ANSI safety eye-wear standards include the following key features:
For the basic impact tests, lenses are tested separately (not mounted in a frame). For the high impact classification, the frame and lenses are tested together as a unit.
Non-prescription lenses used for high impact testing are considered to be structurally weaker than prescription lenses made of the same material; the prescription lenses are generally thicker.
Thinner prescription safety lenses are now allowed, if they meet the high impact testing requirements. (Previously, all prescription safety lenses had to have a minimum thickness of 3 mm, making them significantly thicker and heavier than regular eyeglass lenses.)
Safety lenses now have two classifications of performance: basic impact and high impact.

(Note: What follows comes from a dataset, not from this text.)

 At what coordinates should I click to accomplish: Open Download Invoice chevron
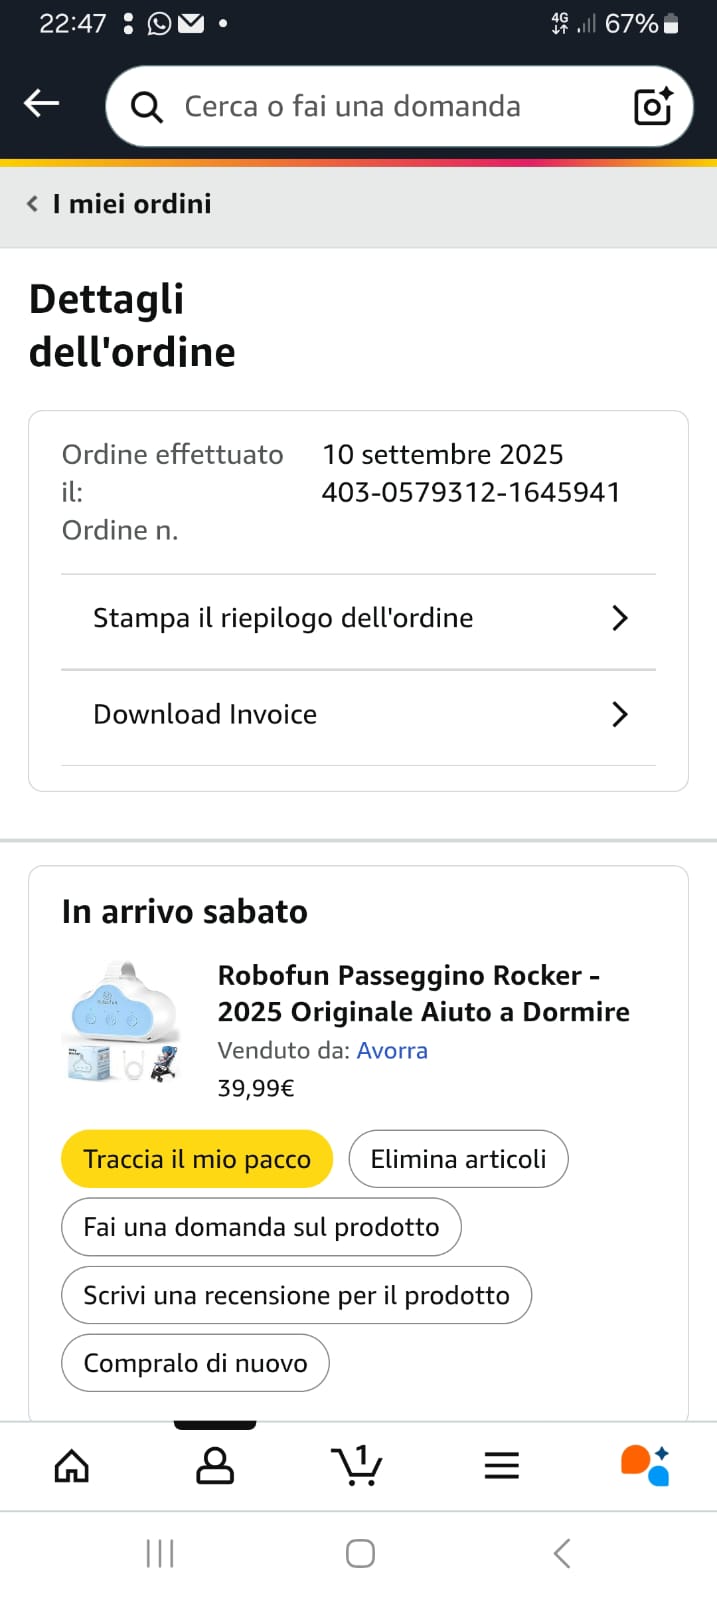(620, 714)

The “drop ball” test determines the basic impact safety classification for lenses. In this test, a one-inch diameter steel ball is dropped onto the lens from a height of 50 inches. To pass, the lens must not crack, chip or break.
All glass safety lenses must undergo this test. For plastic safety lenses, however, only a statistical sample of a large batch of lenses needs to be tested.
In high impact testing, a high velocity test is performed by shooting a quarter-inch diameter steel ball at the lens at a speed of 150 feet per second. To pass, the lens must not crack, chip or break, and it must not become dislodged from the lens holder.